I've got some fully-enclosed, outdoor brass landscape light fixtures. I chose a (12V) bulb that, when measured with a benchtop power supply, dissipates a constant 0.8W.
On a cool, windless night, after the light had been running for many hours and had presumably reached a stable equilibrium temperature, the exterior of the soda lime glass measured ~11°F hotter than the surrounding environment:
In my area, the hottest day of the year is typically July 19. The lights only run from sunset to sunrise, with the hottest part of that interval occurring right at sunset. The 90th-percentile temperature band in the chart on that site appears to read ~83°F.
Assuming a similarly windless but 83°F evening, after reaching a stable equilibrium temperature, would it be safe to expect the same point on the fixture to measure 83+11 = 94°F?
I am interested in the max temperature experienced by the interior of the fixture. (I'm hoping to take interior measurements eventually, but haven't gotten there yet.) The faceplates of the fixtures are only briefly in direct sunlight during the coolest part of the day in the early morning, while the lights are not running. Perhaps I shouldn't rule out that period of direct solar radiation as reaching a higher temperature than while running at night?

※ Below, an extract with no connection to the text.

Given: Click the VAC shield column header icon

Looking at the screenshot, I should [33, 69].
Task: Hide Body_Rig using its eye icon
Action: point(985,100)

I'm not trained in heat, but all the formulas I've seen show $\Delta T$ and don't seem to depend on an absolute temperature anywhere. That said, I did notice while reading that some of the "constants" like the specific heat capacity are temperature-dependent functions, although Wikipedia has disclaimers like:
However, the dependency of $c$ on starting temperature and pressure can often be ignored in practical contexts, e.g. when working in narrow ranges of those variables.
After looking up the tables for $\kappa$, $c_p$, etc. for the materials involved, they don't seem to vary much more than one percent or so in this 60-100°F range of interest, so it seemed safe to rule that facet of the problem out. (To compensate, maybe I should expect +12°F over ambient instead of +11?)

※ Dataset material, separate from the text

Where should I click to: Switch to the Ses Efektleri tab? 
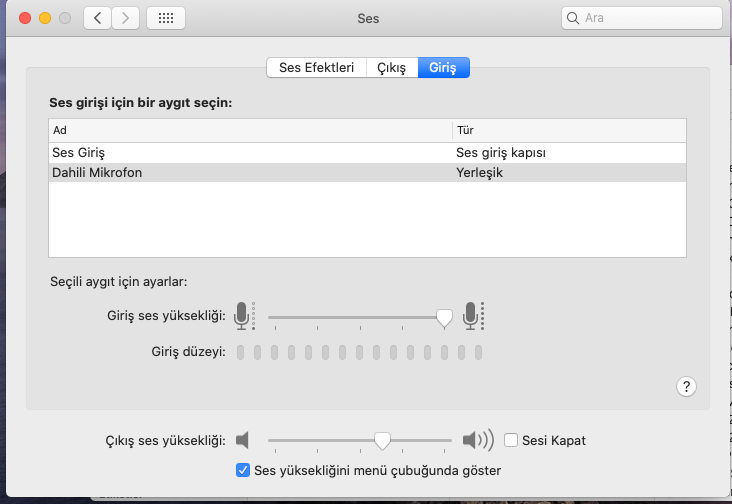(316, 68)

So, ignoring that aspect, is the rest of this a safe way to conduct a "how hot could it get" analysis? Does it sound like I've missed anything important?
(At this point it's mostly academic curiosity, although I do expect to install a custom parabolic'ish reflector inside the fixture, made from an intentionally high-temperature epoxy resin. I'm pretty sure I've got a safety margin on the order of 100°C but I got caught up in the question itself along the way.)